In this section, we will prove that the wealth process converges on the median result over time.  However, the math is not necessary for understanding the intuition and this section can be skipped for those less interested in the details.

As is common in finance, we will begin by assuming that wealth follows a geometric brownian motion.  This means we can write our wealth process as:

W_{T} = \exp(T(\mu-\frac{\sigma^{2}}{2})dt+\sigma Z \sqrt{T dt})

As the wealth process follows a log-normal distribution, we know the median is:

\exp(T(\mu - \frac{\sigma^{2}}{2}))

The mean, however, is slightly different.  Note that we can re-write the above wealth equation as:

W_{T} = \exp(T(\mu - \frac{\sigma^{2}}{2})dt)*\exp(\sigma Z \sqrt{T dt})

Taking the expectation, we get:

E[W_{T}] = \exp(T(\mu - \frac{\sigma^{2}}{2})dt)*E[\exp(\sigma Z \sqrt{T dt})]

Note that E[\exp(\sigma Z \sqrt{T dt})] is just the expectation of a log-normal distribution with zero mean and a volatility of \sigma \sqrt{T dt} .  Thus, we find:

E[W_{T}] =\exp(T(\mu - \frac{\sigma^{2}}{2})dt) \exp(T dt \frac{\sigma^{2}}{2}) = \exp(\mu T)

The important takeaway here is that volatility does not affect our expected level of wealth.  It does, however, drive the mean and median further apart.

The intuition here is that while returns are generally assumed to be symmetric, wealth is highly skewed: we can only lose 100% of our money but can theoretically make an infinite amount.  Therefore, the mean is pushed upwards by the return shocks.

Over the long run, however, the annualized compound return does not approach the mean: rather, it approaches the median.  Consider that the annualized compounded return can be written:

\exp((\mu-\frac{\sigma^{2}}{2}) + \frac{\sigma}{T}\sum_{t=0}^{T}{\epsilon_{t})})) = \exp(\mu-\frac{\sigma^{2}}{2})\exp(\frac{\sigma}{T}\sum_{t=0}^{T}{\epsilon_{t})}

Where \epsilon_{t} is an i.i.d. standard normal and reflects the random shock on day t .  As T goes to infinity, the second term approaches 1, leaving only:

exp(\mu - \frac{\sigma^{2}}{2})

Which is the annualized median compound return.  Hence, over the long run, over a single realized return path, the investor’s growth rate should approach the median, not the mean.  Volatility places a crucial role in long-term wealth levels.

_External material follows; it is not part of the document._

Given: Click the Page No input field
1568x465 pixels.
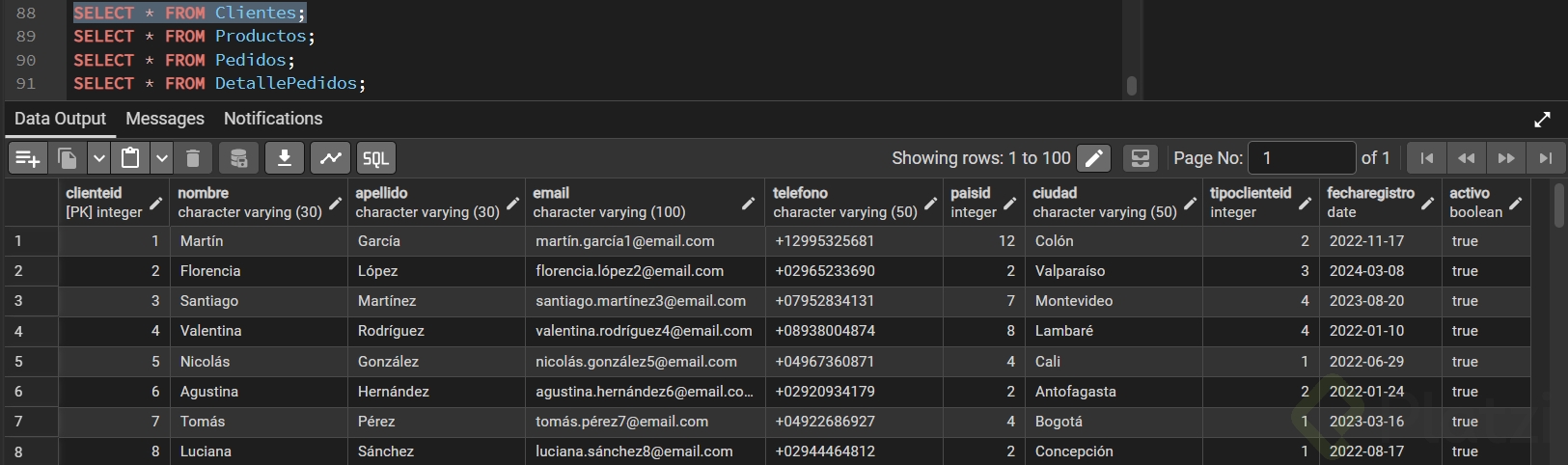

(For a more thorough derivation, please see these excellent notes by Guillaume Rabault.)

Conclusion

In this post we strived to provide the intuition – and math – as to why volatility is a critically important ingredient in determining the long-run growth rate of an investor’s portfolio.  By only looking at the average outcome of wealth simulations, investors may be misled into believing a much higher rate of return is achievable.  However, because investors do not have the ability to average their results across a multiverse of different outcomes, but rather can only average their returns over time, risk has the opportunity to compound.

Counter to the expectation that higher risk should be compensated with higher reward, a reduction of volatility, even at the expense of a lower expected return, can lead to a higher level of wealth accumulation.

This can be non-intuitive. After all, how can a lower expected return lead to a higher level of wealth? Since wealth is a convex function of return, a single bad, outlier return can be disastrous. A 100% gain is great, but a 100% loss puts you out of business.  While taking some risk is necessary to earn reward, excessive risk can lead to the permanent impairment of capital.